Belief Net: A Filter-Based Framework for Learning Hidden Markov Models from Observations
This work addresses a fundamental problem in sequential data modeling for researchers and practitioners, offering an interpretable alternative to existing methods, though it appears incremental as it builds on prior gradient-based and neural network approaches.
The paper tackles the challenge of learning Hidden Markov Model parameters from observations by introducing Belief Net, a gradient-based framework that formulates the forward filter as a neural network, achieving faster convergence than Baum-Welch and handling settings where spectral methods fail.
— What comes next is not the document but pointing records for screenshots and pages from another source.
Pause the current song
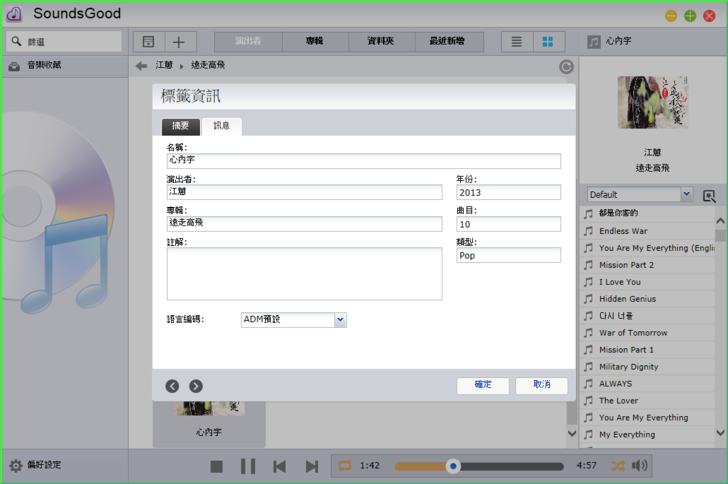Image resolution: width=728 pixels, height=484 pixels. [x=248, y=466]

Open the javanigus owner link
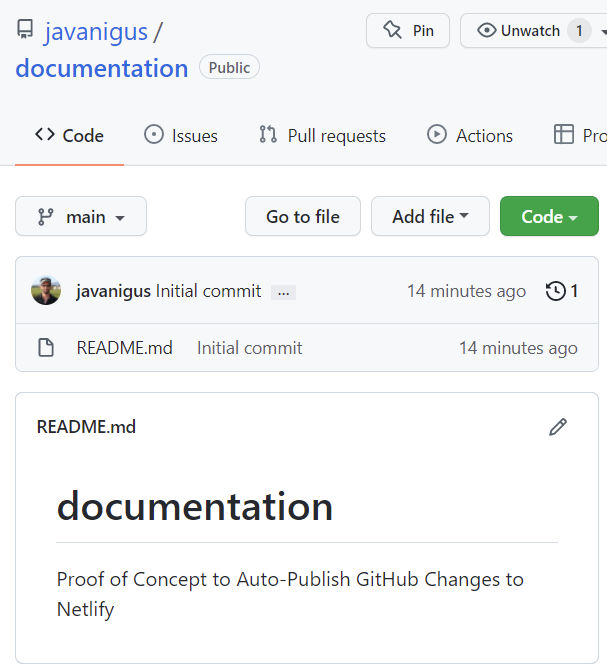pyautogui.click(x=96, y=32)
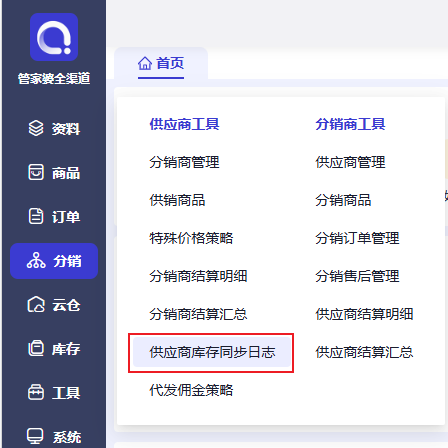Choose 供应商库存同步日志 in the menu
The height and width of the screenshot is (448, 448).
click(x=212, y=352)
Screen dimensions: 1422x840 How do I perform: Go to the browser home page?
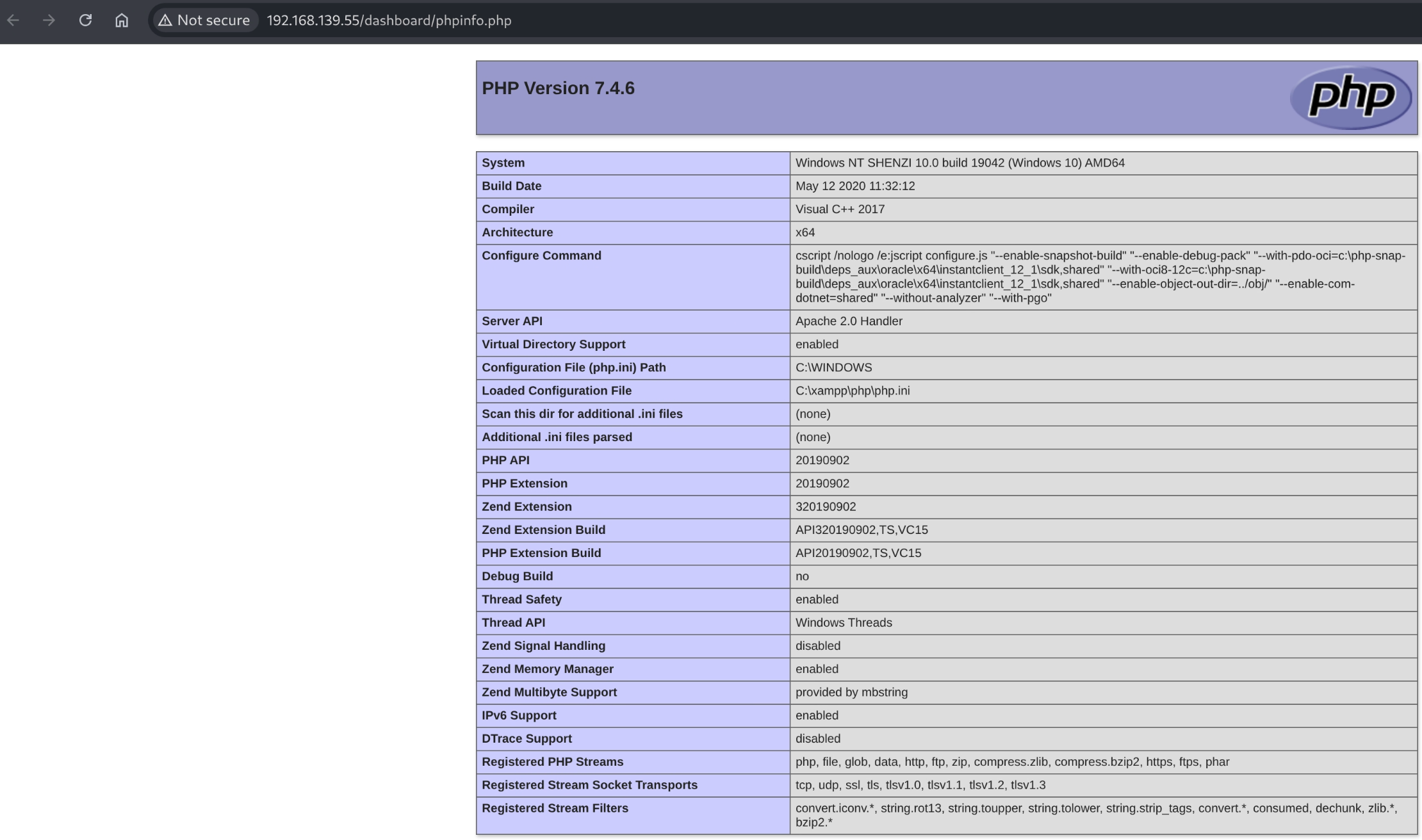122,20
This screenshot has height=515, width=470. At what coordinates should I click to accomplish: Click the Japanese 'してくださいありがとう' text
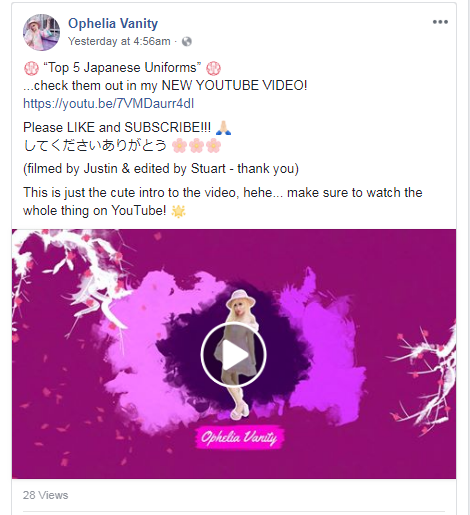point(95,146)
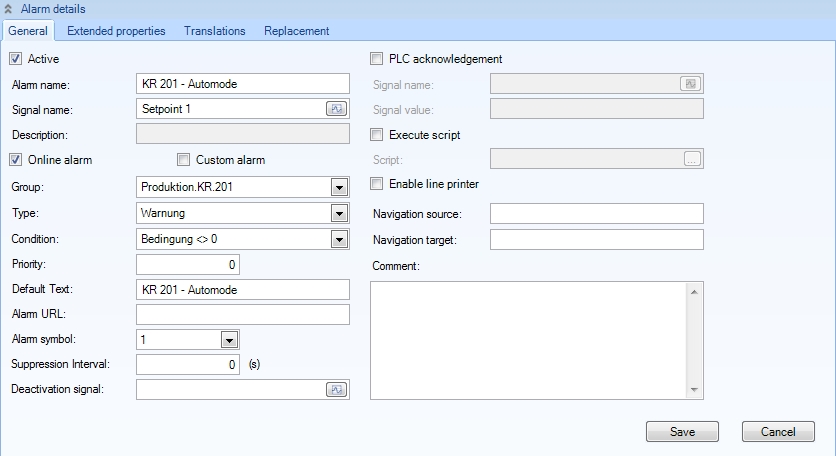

Hidden Markov Models (HMMs) are fundamental for modeling sequential data, yet learning their parameters from observations remains challenging. Classical methods like the Baum-Welch (EM) algorithm are computationally intensive and prone to local optima, while modern spectral algorithms offer provable guarantees but may produce probability outputs outside valid ranges. This work introduces Belief Net, a novel framework that learns HMM parameters through gradient-based optimization by formulating the HMM's forward filter as a structured neural network. Unlike black-box Transformer models, Belief Net's learnable weights are explicitly the logits of the initial distribution, transition matrix, and emission matrix, ensuring full interpretability. The model processes observation sequences using a decoder-only architecture and is trained end-to-end with standard autoregressive next-observation prediction loss. On synthetic HMM data, Belief Net achieves superior convergence speed compared to Baum-Welch, successfully recovering parameters in both undercomplete and overcomplete settings where spectral methods fail. Comparisons with Transformer-based models are also presented on real-world language data.